This is Blog 12 in my A-Z Blogseries:
My boyfriend, G, and I share a love for language and linguistics.
It happens almost weekly that some odd expression, pronunciation or unusual word makes my ears perk up (and often it is something that I see is simultaneously happening in his mind, which is obviously a huge turn on).
We then tear the matter apart, googling the heck out of it (after we’ve agreed on the best search terms, which sometimes can be challenging enough).
The last word we dove into was “psychopath“, which I now know stems from the Greek words psykhe, meaning mind and the word pathos, meaning suffering.
So a psychopath is, in the purest sense of the word, somebody who has been diagnosed with suffering of the mind.
In modern times we envision a psychopath to be a manipulative charmer that spends his days fantasizing of all the ways he could make you disappear. We would say a psychopath is more often the cause of suffering than the victim of it, wouldn’t we?

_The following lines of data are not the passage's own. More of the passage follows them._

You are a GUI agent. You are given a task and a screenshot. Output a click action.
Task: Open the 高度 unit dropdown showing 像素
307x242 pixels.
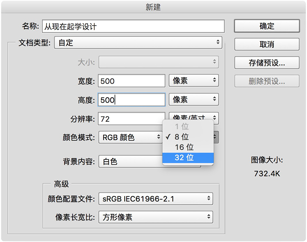click(193, 99)
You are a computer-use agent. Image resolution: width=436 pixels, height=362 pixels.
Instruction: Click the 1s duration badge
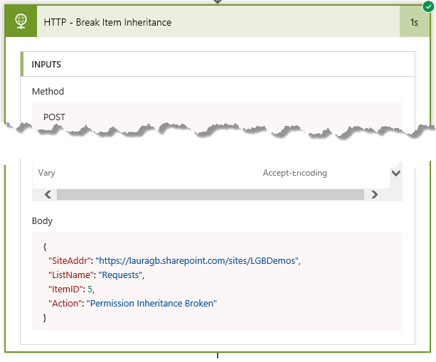point(415,22)
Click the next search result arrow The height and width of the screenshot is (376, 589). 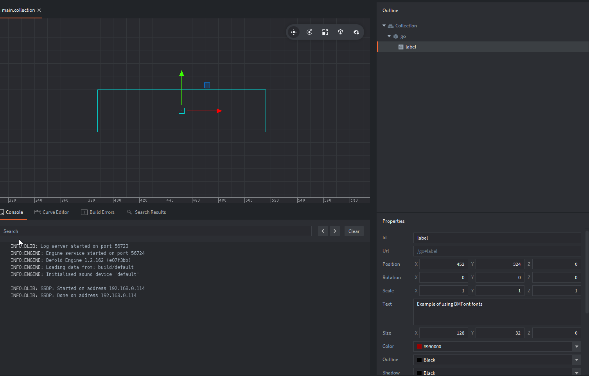(335, 231)
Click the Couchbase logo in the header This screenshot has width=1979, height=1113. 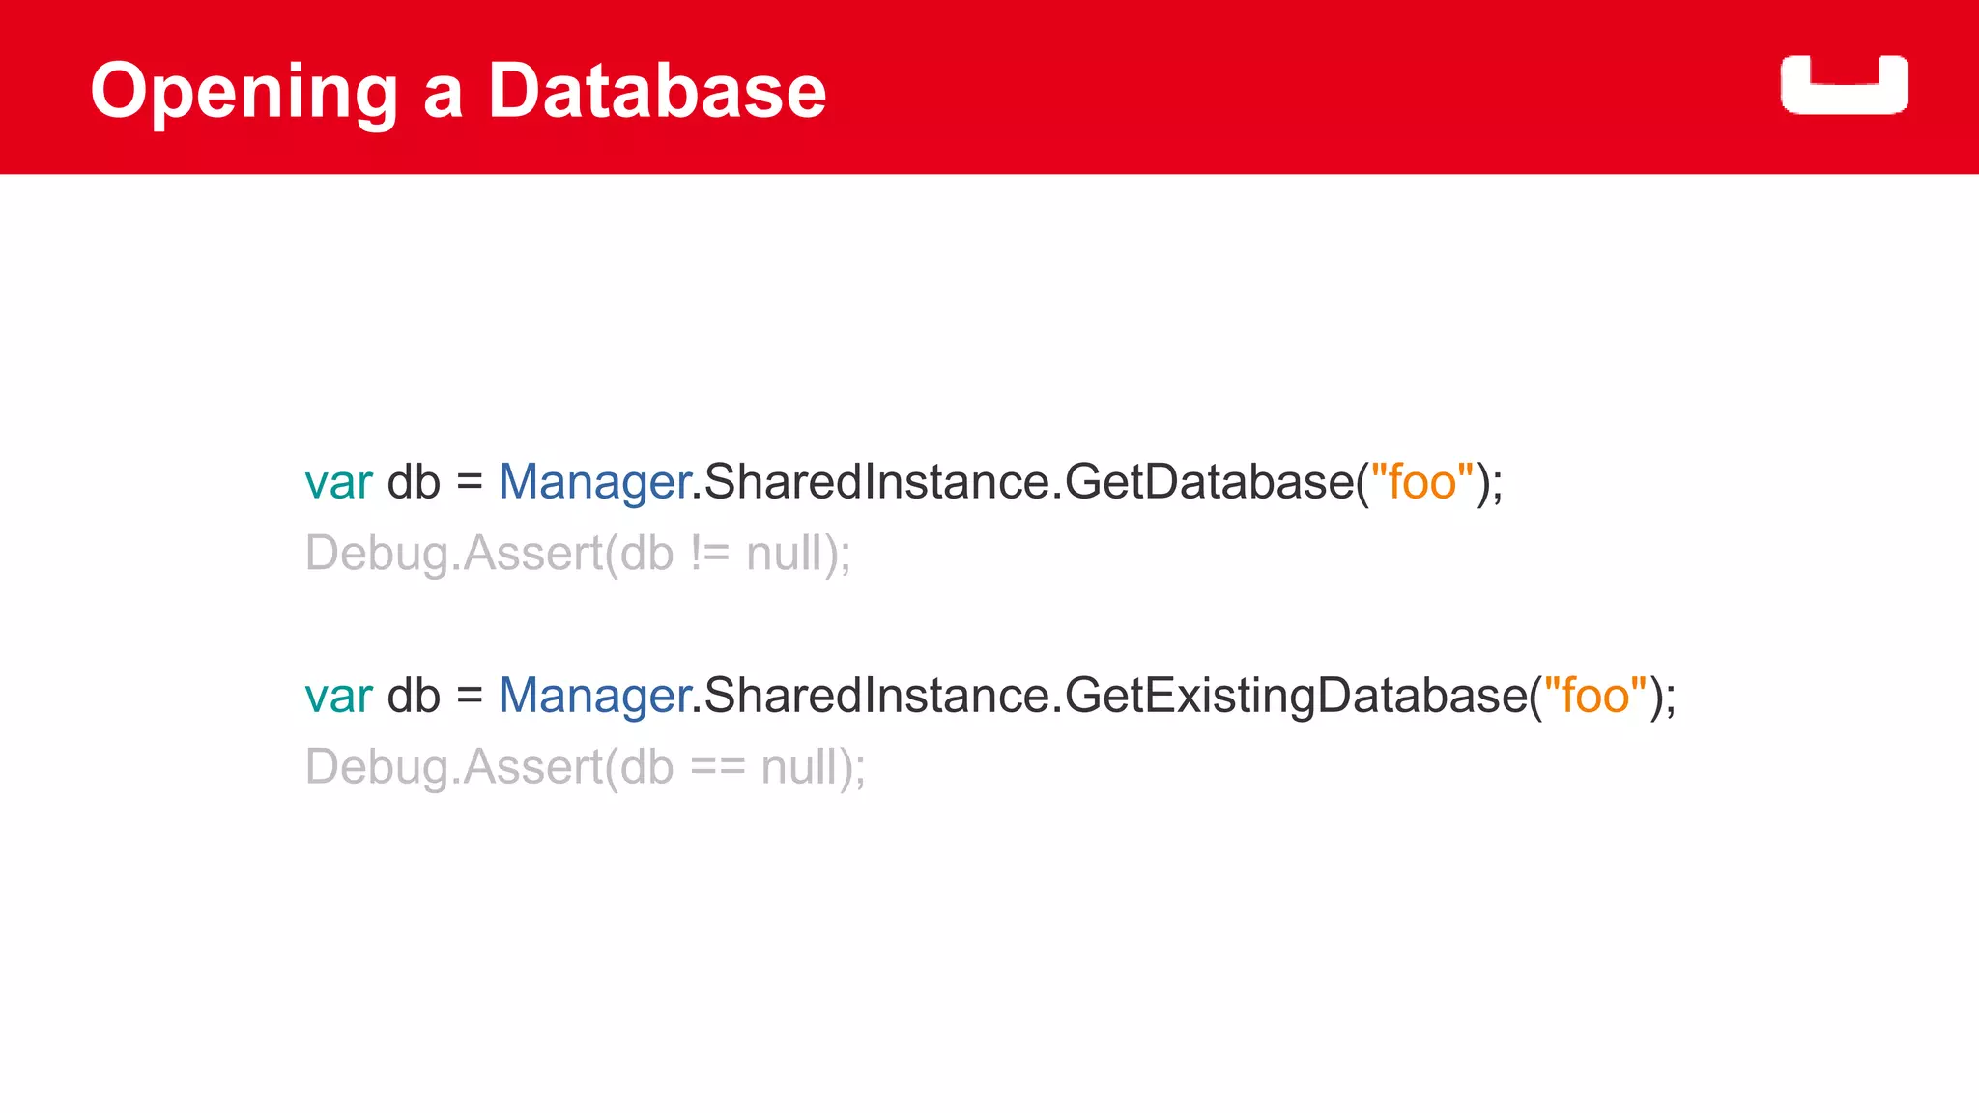pos(1844,85)
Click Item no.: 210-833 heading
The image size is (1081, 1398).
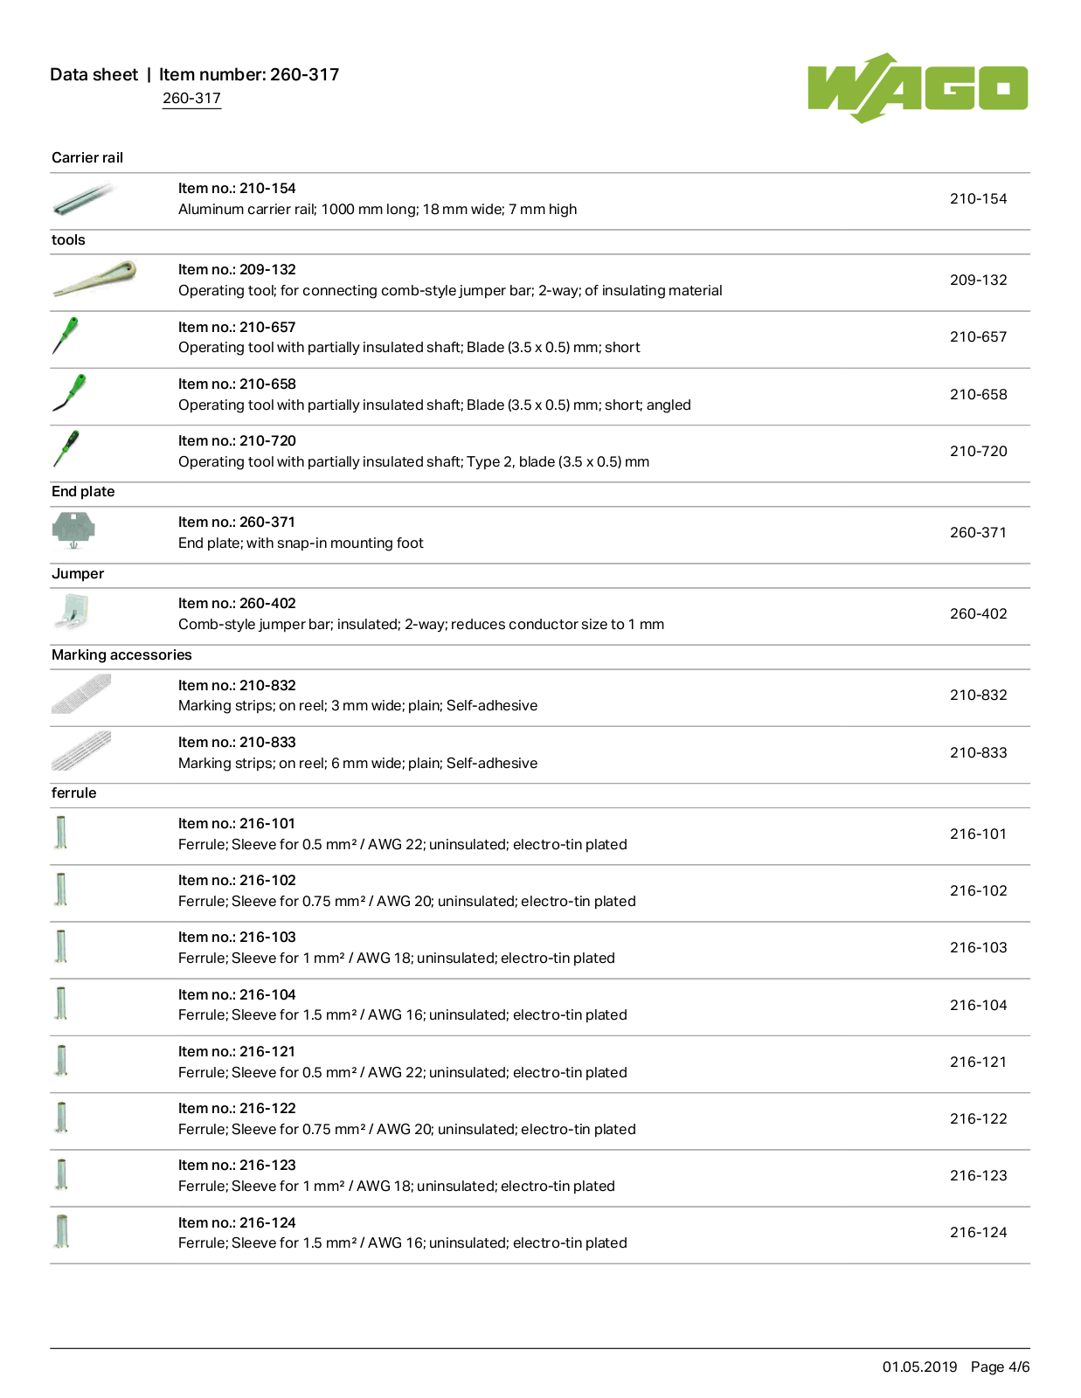click(237, 742)
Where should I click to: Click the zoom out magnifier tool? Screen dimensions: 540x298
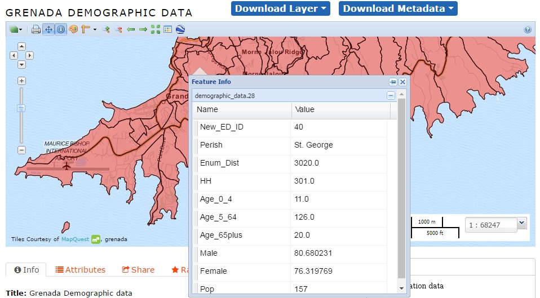[118, 29]
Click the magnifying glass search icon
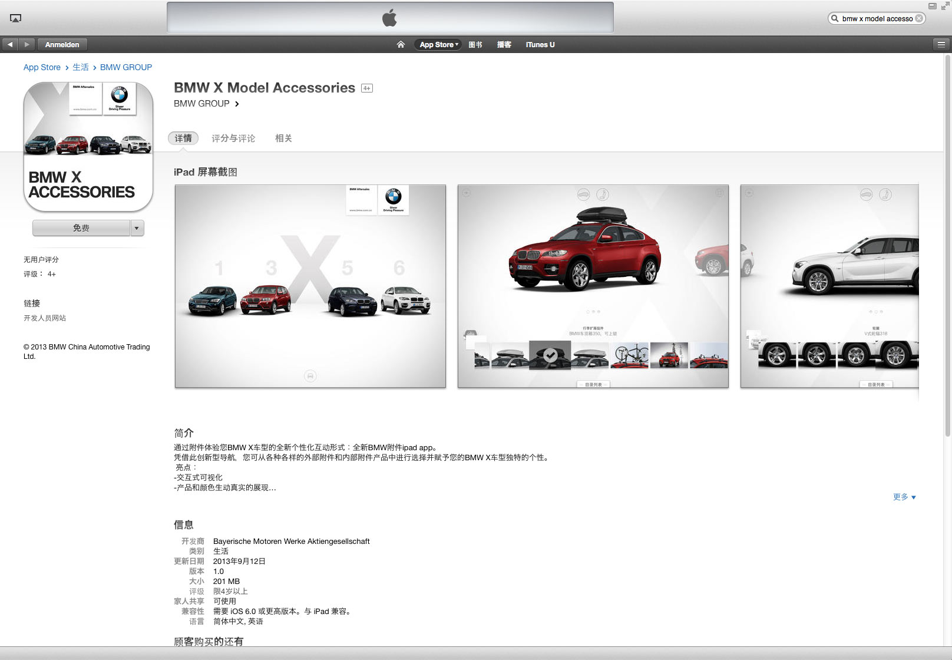Viewport: 952px width, 660px height. pyautogui.click(x=835, y=18)
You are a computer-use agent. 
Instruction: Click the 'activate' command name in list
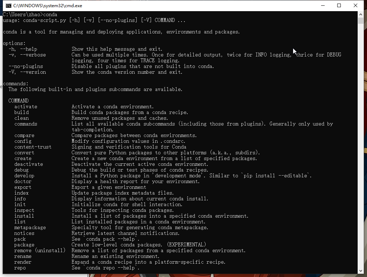click(25, 106)
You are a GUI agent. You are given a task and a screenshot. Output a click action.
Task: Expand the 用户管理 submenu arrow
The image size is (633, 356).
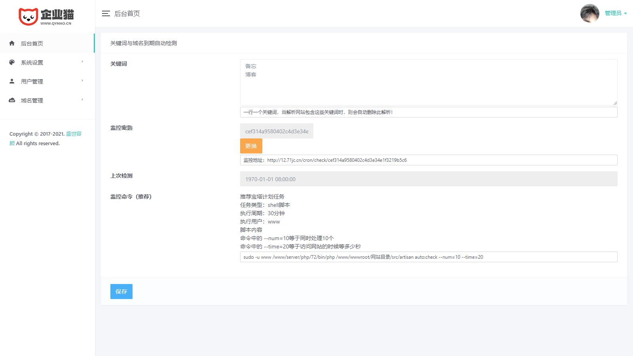(x=82, y=81)
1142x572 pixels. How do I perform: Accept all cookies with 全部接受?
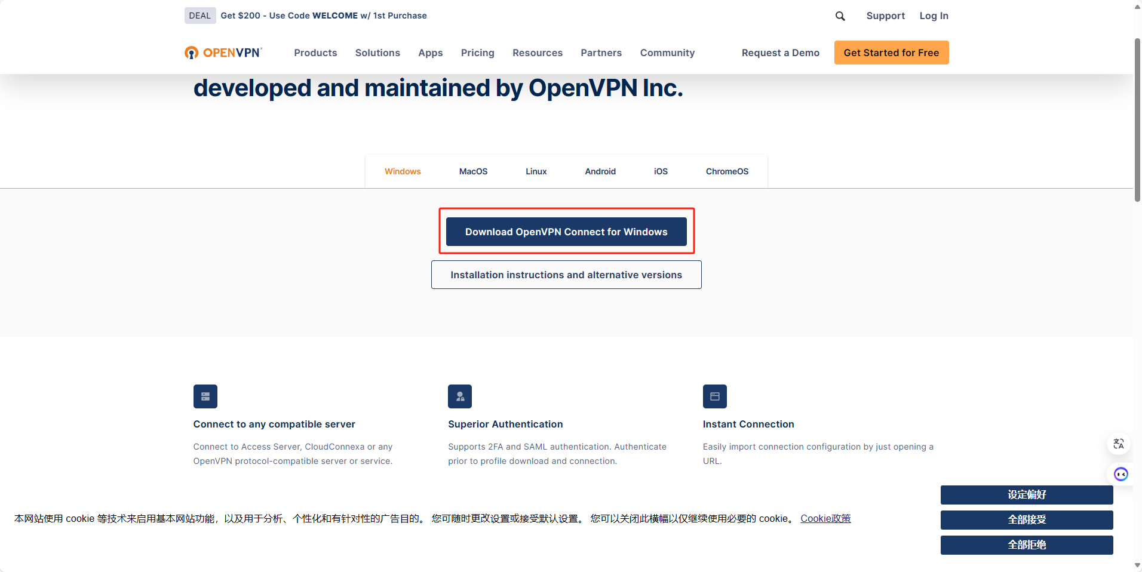[x=1026, y=519]
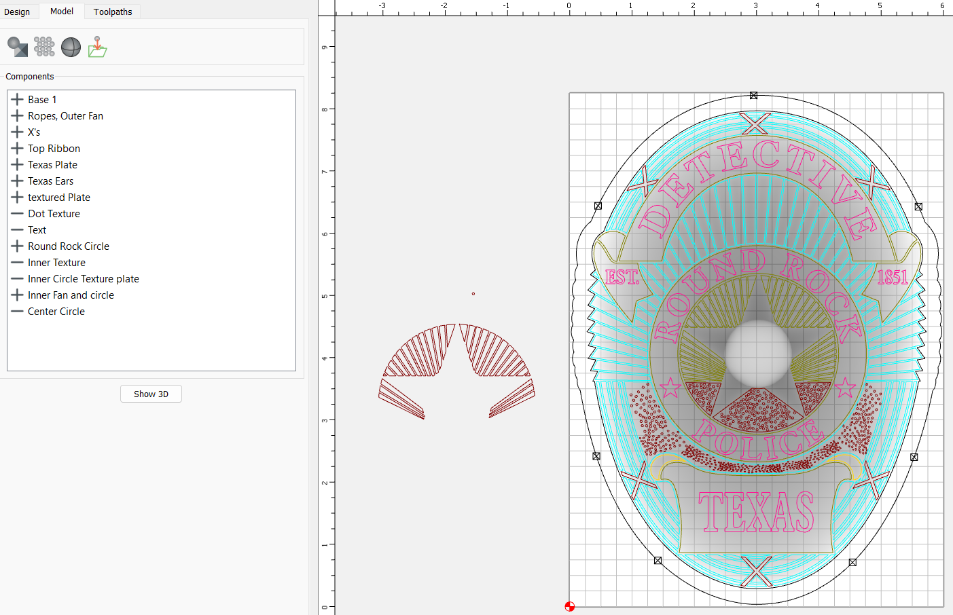Click the minus icon beside Center Circle
This screenshot has height=615, width=953.
(x=17, y=312)
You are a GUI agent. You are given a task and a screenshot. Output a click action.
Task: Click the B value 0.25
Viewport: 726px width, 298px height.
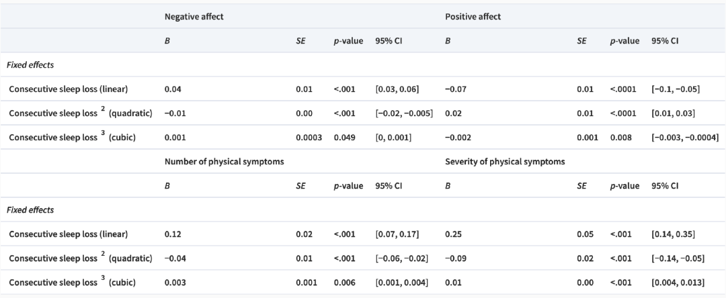point(452,234)
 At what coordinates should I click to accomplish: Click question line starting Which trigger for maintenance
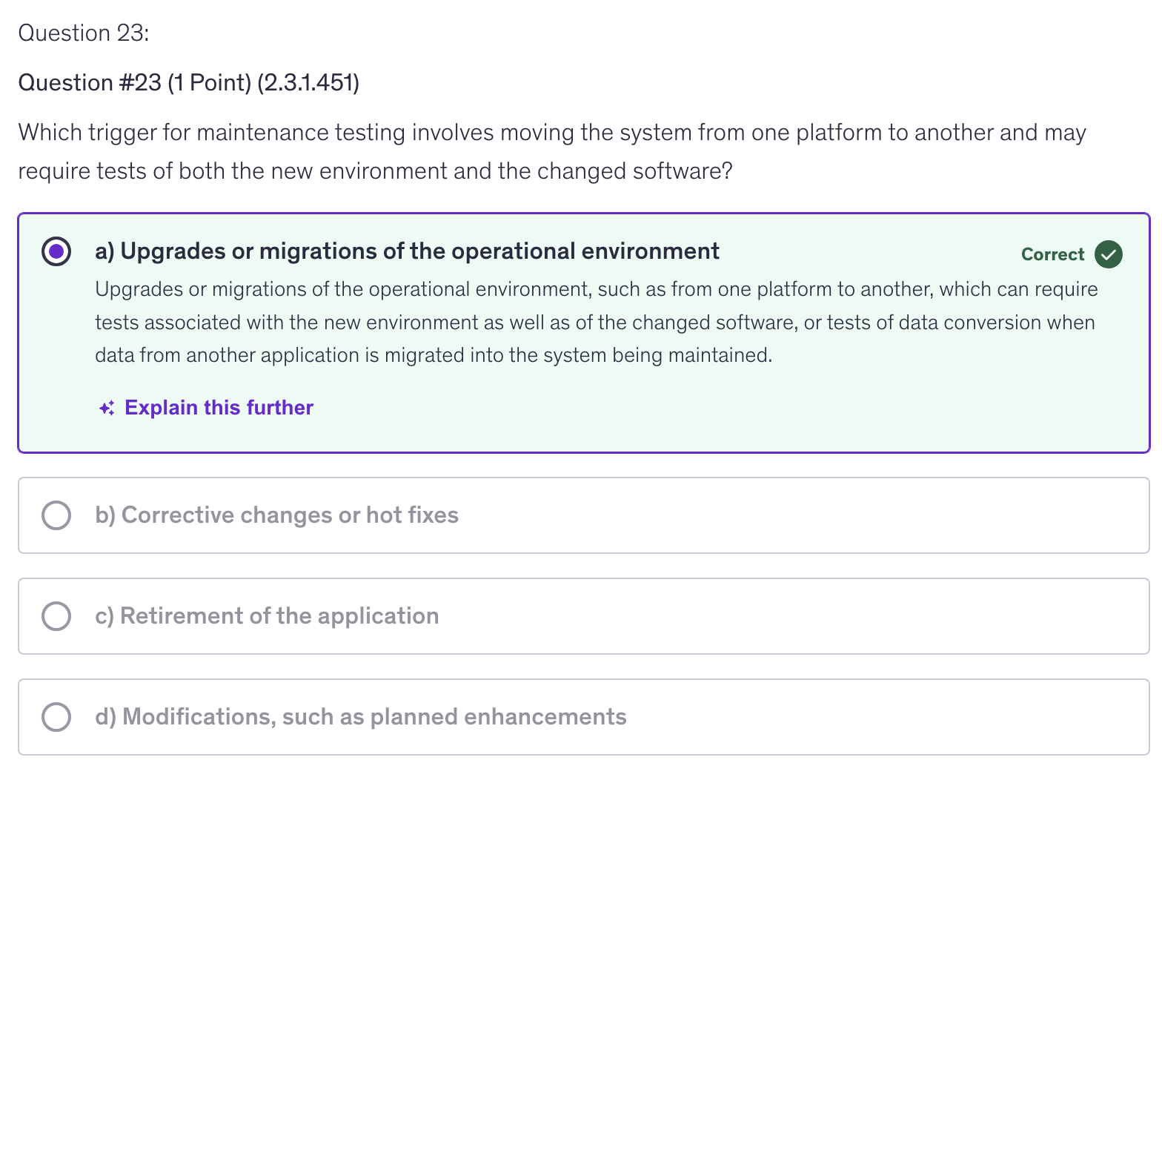(551, 133)
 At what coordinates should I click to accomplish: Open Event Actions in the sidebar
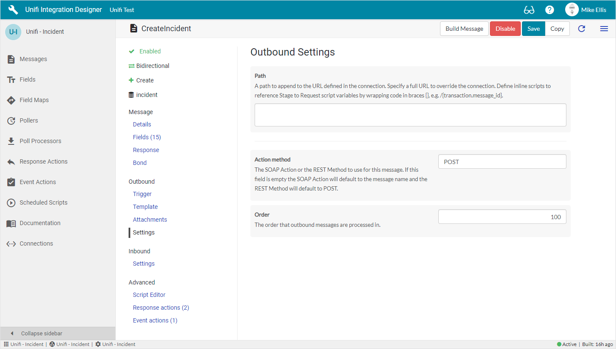[x=38, y=182]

I suppose we have TV crime-series and horror stories to thank for that.
G and I debated on how much empathy a psychopath really would have. I decided that they actually could have some empathetic abilities in the sense that they recognize feelings and know how to respond to them convincingly. What they lack are soft feelings such as pity and compassion (making them perfect for politics or wall street).
Another word we tried to decipher was “discussion“. Not something you would normally need to look up the meaning of, right? We came to the conclusion however that our personal definitions were quite different, with his being much more negative than mine.
In his view, there is no such thing as a “good discussion”, given that there are always two (or more) people participating with opposed opinions and no real willingness to change that.
In my opinion a debate can be a tool to get closer to the truth and changing your mind about your argument is actually allowed.
This made me realize that being in (his definition of) a discussion is an experience he does not enjoy at all. Now that I know that, I can change the way I react to him when he mentions a discussion he’s had with this or that person.
These elaborate exploratory talks we have (often during breakfast) remind me of how important it is to check during conversations if we are actually talking about the same thing.
Even when your convo partner is using the same words as you are, you may be missing the point completely because you do not know the weight it has for the person across from you.
We are a species blessed with the ability to use language, in spoken form and also through gestures and posture. Putting a little effort into the way you communicate can make life so much easier!